The HAWB is your primary reference document. It contains the shipper and consignee details, the origin and destination airports, the description of goods, the chargeable weight, and the declared value for customs purposes. Check every field on your HAWB carefully before the shipment departs — errors on this document create delays at customs that cost more than the document fee to fix.
Key Airports for US Importers to Know
Not all US airports handle significant international air cargo. The major international air cargo gateways for importers bringing goods into the United States are Chicago O'Hare, Los Angeles International, New York John F. Kennedy, Miami International, Dallas/Fort Worth, and Louisville — which serves as the primary hub for UPS Airlines.
For importers based in the Chicago area, O'Hare is your primary gateway. O'Hare handles direct international cargo from Europe, Asia, and the Middle East through carriers including Lufthansa Cargo, Air France Cargo, British Airways World Cargo, Korean Air Cargo, Cathay Pacific Cargo, and Qatar Airways Cargo. The customs brokerage infrastructure at O'Hare is well-developed — clearance times for clean shipments are typically 4 to 8 hours from aircraft arrival.
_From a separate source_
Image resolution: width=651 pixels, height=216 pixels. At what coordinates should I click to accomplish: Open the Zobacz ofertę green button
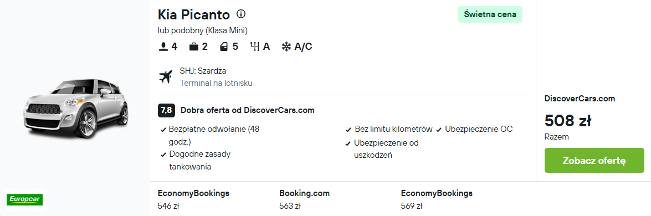(594, 161)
If your goods are arriving at a different gateway — Los Angeles or JFK, for example — and need to reach Chicago, your freight forwarder will arrange bonded truck or domestic air transfer. Factor this additional transit time and cost into your planning.
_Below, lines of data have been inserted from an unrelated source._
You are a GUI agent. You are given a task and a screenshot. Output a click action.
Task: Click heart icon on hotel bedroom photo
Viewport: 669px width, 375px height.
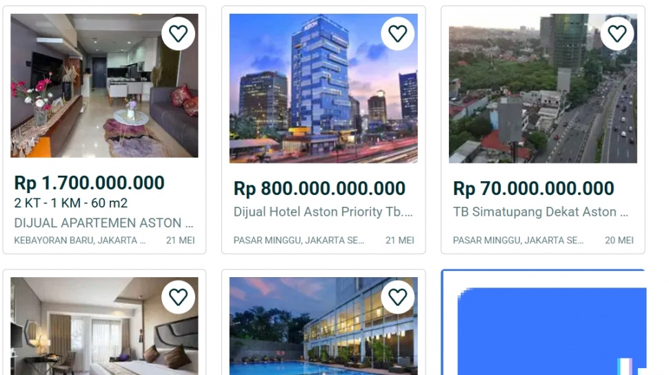(x=179, y=297)
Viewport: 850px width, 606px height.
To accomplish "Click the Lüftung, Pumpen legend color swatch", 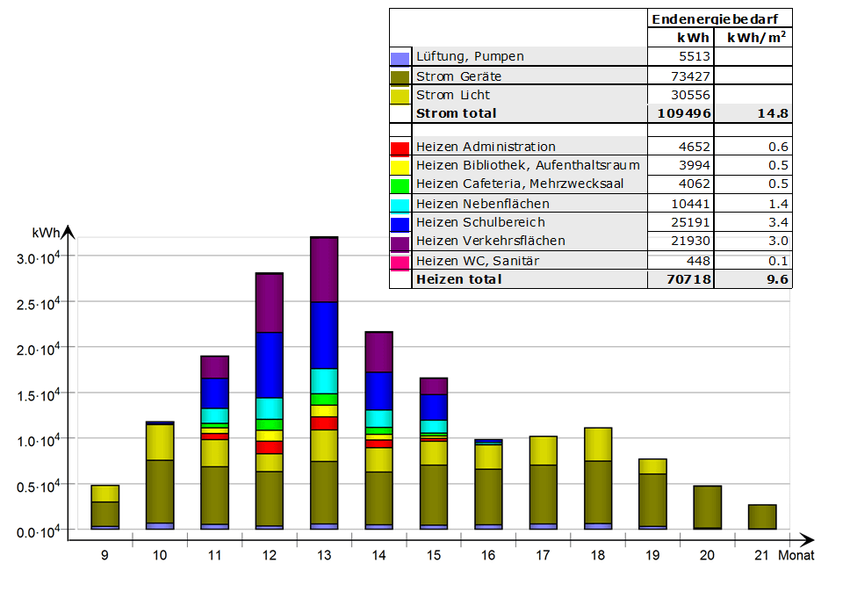I will point(400,58).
What New Importers Get Wrong About Air Freight
They do not calculate volumetric weight before requesting a quote. The rate they budget and the rate they pay are two very different numbers when they are shipping light, bulky goods.
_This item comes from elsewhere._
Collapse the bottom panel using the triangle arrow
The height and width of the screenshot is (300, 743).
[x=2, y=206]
They use their ocean freight forwarder for air freight without checking their expertise. Ocean and air freight require different carrier relationships, different documentation knowledge, and different handling capabilities. The forwarder who is excellent on your ocean FCL may not have the same capability for urgent air freight.
They do not build air freight into their contingency planning. Many importers only think about air freight during an emergency — when they are already under pressure, making decisions fast, and paying emergency rates. Identifying your air freight forwarder, understanding the rates on your key lanes, and building a documented air freight protocol before you need it reduces both cost and stress when the situation arises.
They forget about customs clearance timing. Air freight gets your goods to the destination airport in days. Customs clearance adds time on top of that. If your documentation is incomplete or your product requires coordination with the FDA, CPSC, or another government agency, your air freight shipment can sit at the airport for days longer than the flight itself took. Clean documentation is as important in air freight as the airline you choose.
Your Air Freight Starter Checklist
Before you arrange your first air freight shipment, work through these steps.
Confirm the chargeable weight of your shipment — both actual and volumetric — before requesting a rate quote. Get an all-in rate that includes fuel surcharge, security surcharge, origin and destination handling, and customs brokerage. Verify that your freight forwarder has experience with your specific commodity — especially if it is regulated by FDA, CPSC, or falls under dual-use export control regulations. Prepare your commercial invoice with a specific product description, correct HTS classification, and accurate declared value. Identify your customs broker at the destination airport before the shipment departs. Build 24 to 48 hours of buffer into your timeline for customs clearance — even on a clean shipment.
Air freight done right is one of the most powerful tools in an importer's logistics toolkit. Air freight done wrong is one of the most expensive mistakes you can make. The difference is almost always preparation.